Role of sarcoplasmic reticulum in regulation of tonic contraction of rabbit basilar artery

Abstract

Superficial sarcoplasmic reticulum (SR) regulates smooth muscle force development directly by Ca2+ release and removal to and from the cytoplasm (Somlyo and Somlyo. J Cardiovasc Pharmacol 8, Suppl 8: S42-S47, 1986) by buffering Ca2+ influx and contributing to Ca2+ extrusion (Mueller and van Breemen. Nature 281: 682-683, 1979) and indirectly by releasing Ca2+ near Ca2+-activated K+ channels (KCa) to hyperpolarize the plasma membrane (Bolton and Imaizumi.
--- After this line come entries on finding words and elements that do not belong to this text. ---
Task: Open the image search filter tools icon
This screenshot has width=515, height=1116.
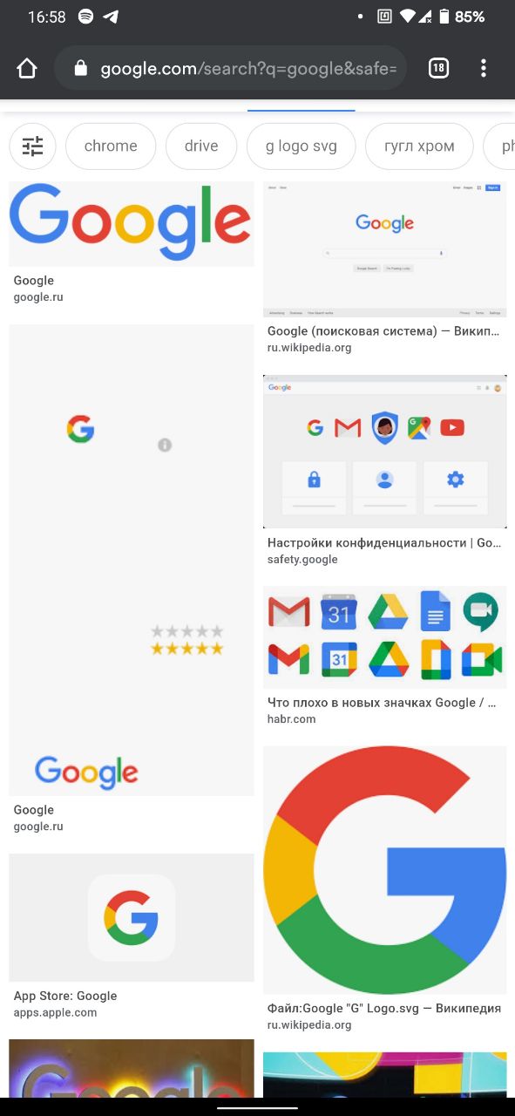Action: (32, 146)
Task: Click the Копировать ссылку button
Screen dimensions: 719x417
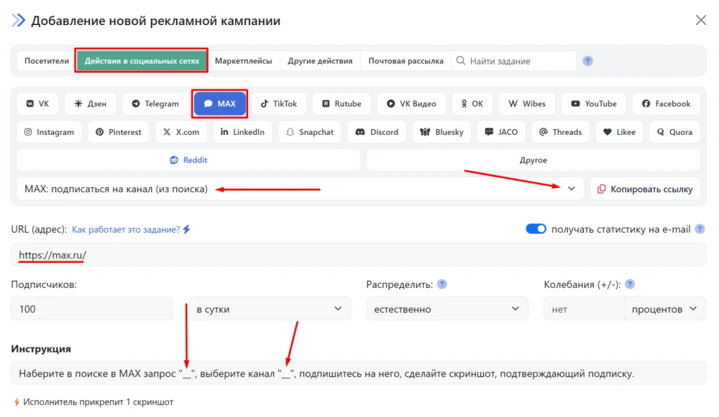Action: point(644,188)
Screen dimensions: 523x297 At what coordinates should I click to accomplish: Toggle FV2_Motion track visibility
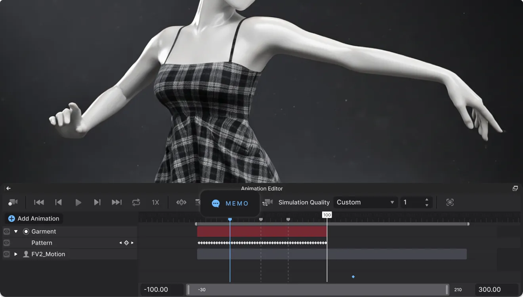point(6,254)
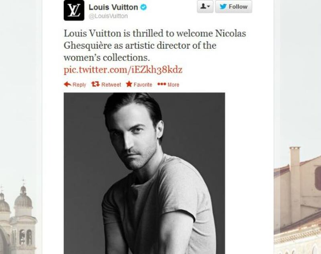Image resolution: width=321 pixels, height=254 pixels.
Task: Open the user actions dropdown button
Action: point(205,6)
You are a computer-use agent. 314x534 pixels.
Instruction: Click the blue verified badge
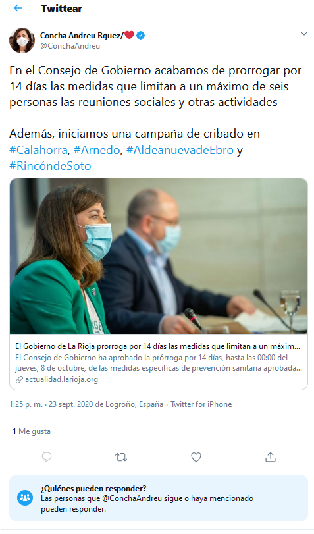point(141,35)
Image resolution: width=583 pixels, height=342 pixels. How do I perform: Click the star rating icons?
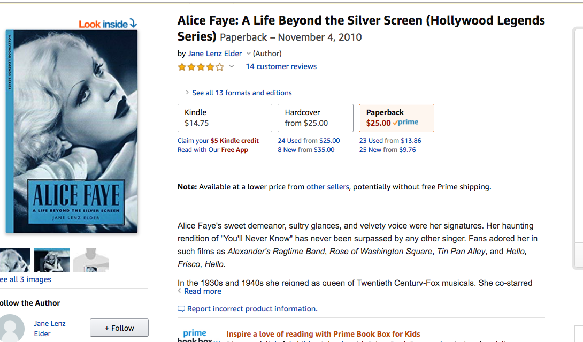[201, 67]
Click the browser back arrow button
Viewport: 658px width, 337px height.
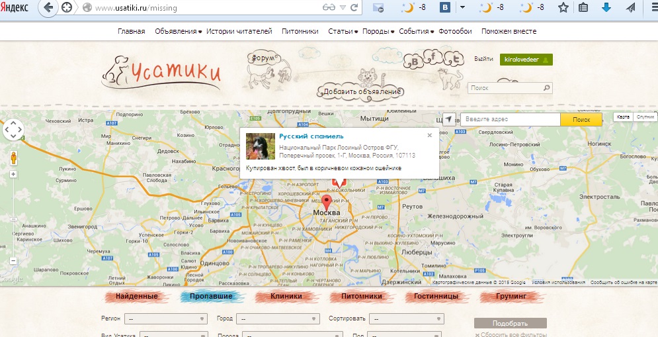click(48, 8)
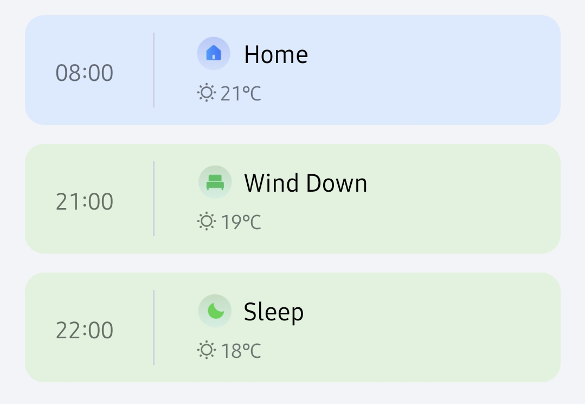This screenshot has height=404, width=585.
Task: Select the 21:00 start time
Action: click(85, 201)
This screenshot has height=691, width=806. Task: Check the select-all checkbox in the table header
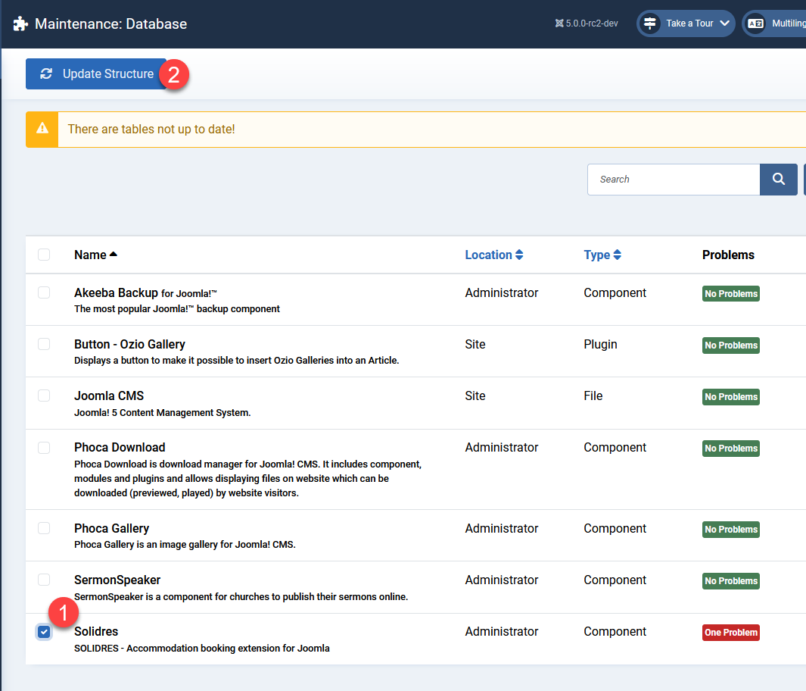tap(43, 255)
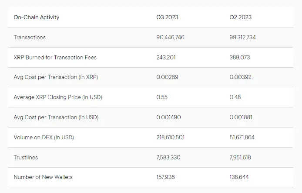Select the Q3 2023 column header
The width and height of the screenshot is (302, 193).
tap(168, 17)
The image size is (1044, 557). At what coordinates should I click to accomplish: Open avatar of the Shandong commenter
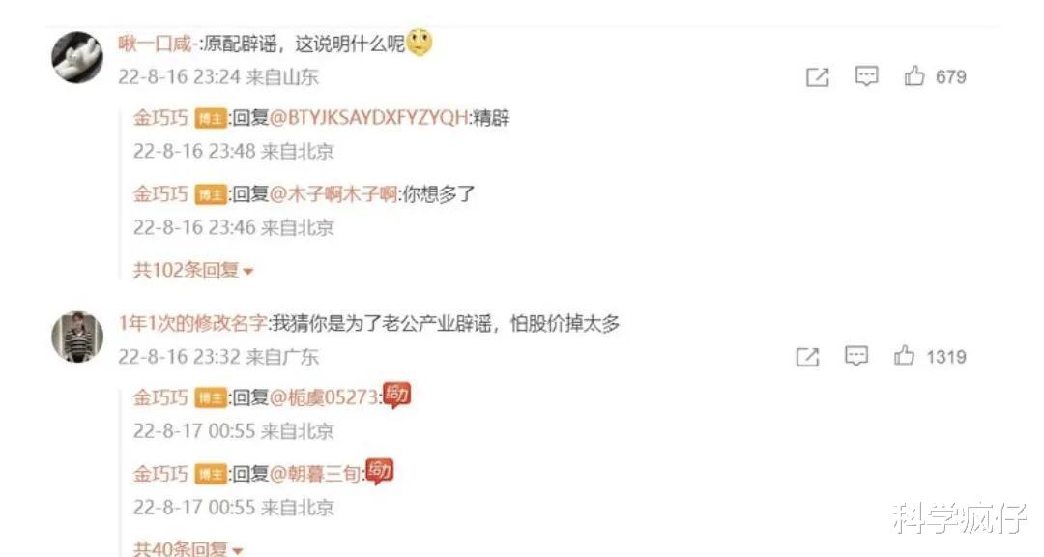[77, 57]
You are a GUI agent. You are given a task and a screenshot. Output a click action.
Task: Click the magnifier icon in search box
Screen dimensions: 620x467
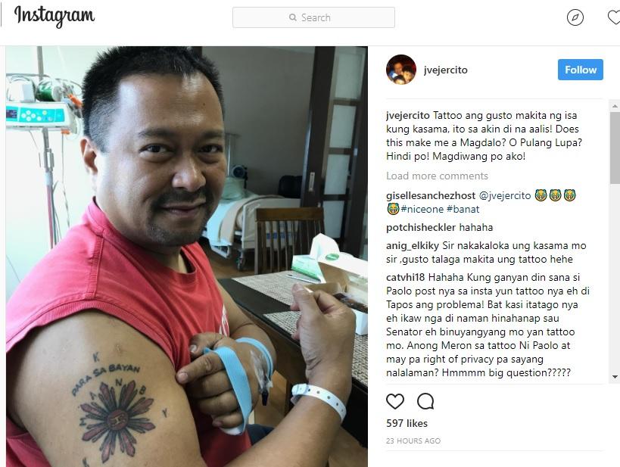pos(293,17)
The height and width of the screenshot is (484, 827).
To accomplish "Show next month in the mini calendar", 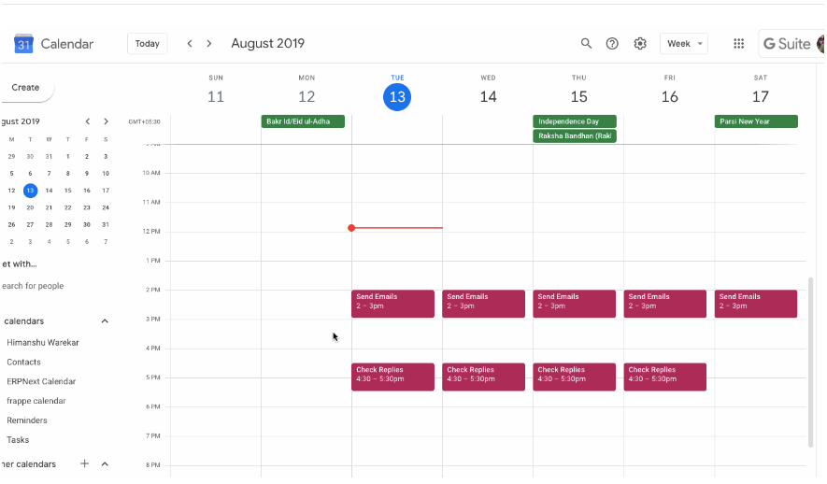I will 106,121.
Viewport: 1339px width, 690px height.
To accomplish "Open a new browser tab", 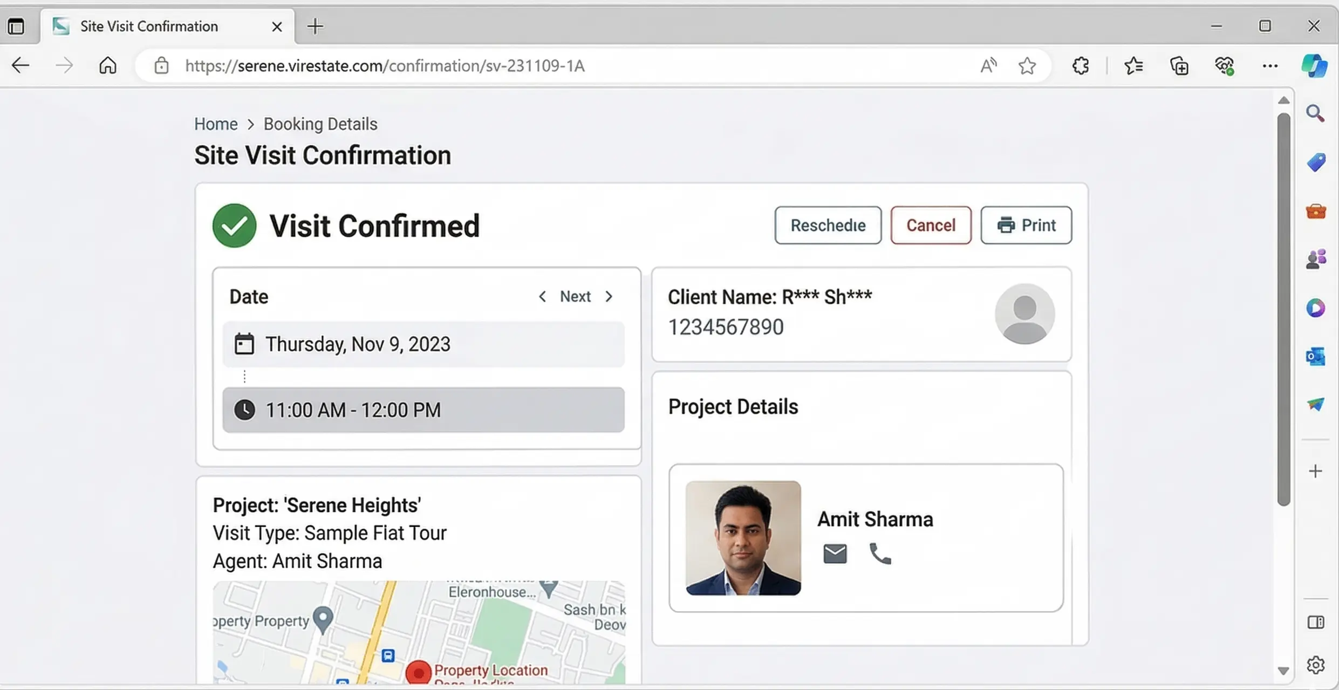I will tap(315, 26).
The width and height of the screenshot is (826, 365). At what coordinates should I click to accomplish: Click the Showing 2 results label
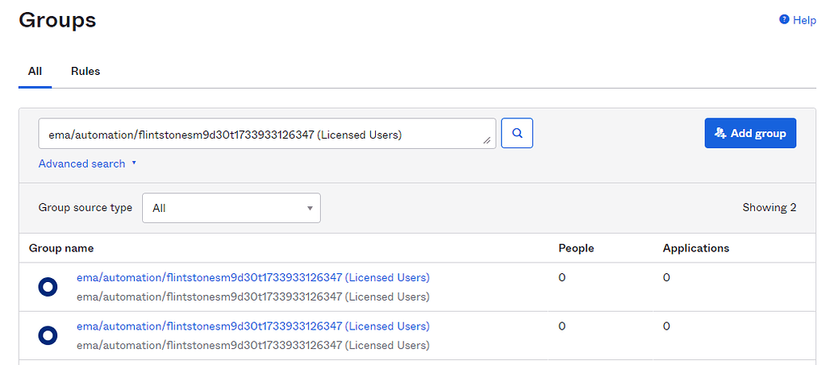tap(769, 207)
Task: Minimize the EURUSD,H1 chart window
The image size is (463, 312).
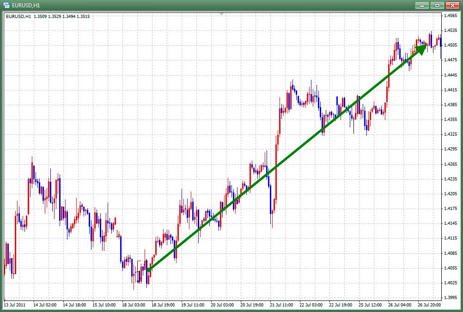Action: pos(422,5)
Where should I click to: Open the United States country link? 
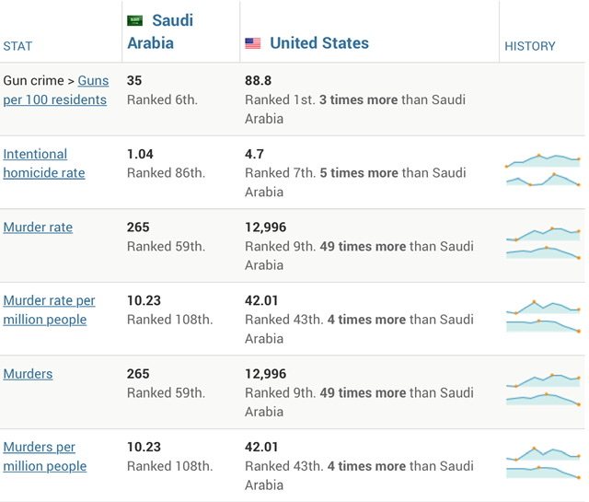[x=319, y=43]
Cell Calcium 20: 141-152, 1996 and Nelson et al. Science 270: 633-637, 1995). In the rabbit basilar artery, relative contributions of direct effects and those mediated through activation of KCa were evaluated by measuring force and intracellular Ca2+ concentration ([Ca2+]i) in response to the SR-depleting agents thapsigargin and ryanodine and the large conductance KCa (BKCa) blockers iberiotoxin (IbTX) and tetraethylammonium ion (TEA). A large contraction was observed in response to KCa blockade with either 3 mM TEA or 100 nM IbTX and also after addition of 10 μM ryanodine or 2 μM thapsigargin. When KCa was blocked first with TEA or IbTX, subsequent addition of thapsigargin or ryanodine also increased force. Measurements of fura 2 fluorescence showed parallel increases in [Ca2+]i in response to sequential blockade of sarco(endo)plasmic reticulum Ca2+-ATPase and KCa regardless of the order of application. It appears that a significant fraction of KCa remains activated in the absence of SR function and that SR contributes to relaxation after blockade of KCa. We found that depletion of SR before stimulating Ca2+ influx through voltage-gated Ca2+ channels markedly reduced force development rate and that thapsigargin abolished this effect. We conclude that the SR of rabbit cerebral arteries modulates constriction by direct and indirect mechanisms.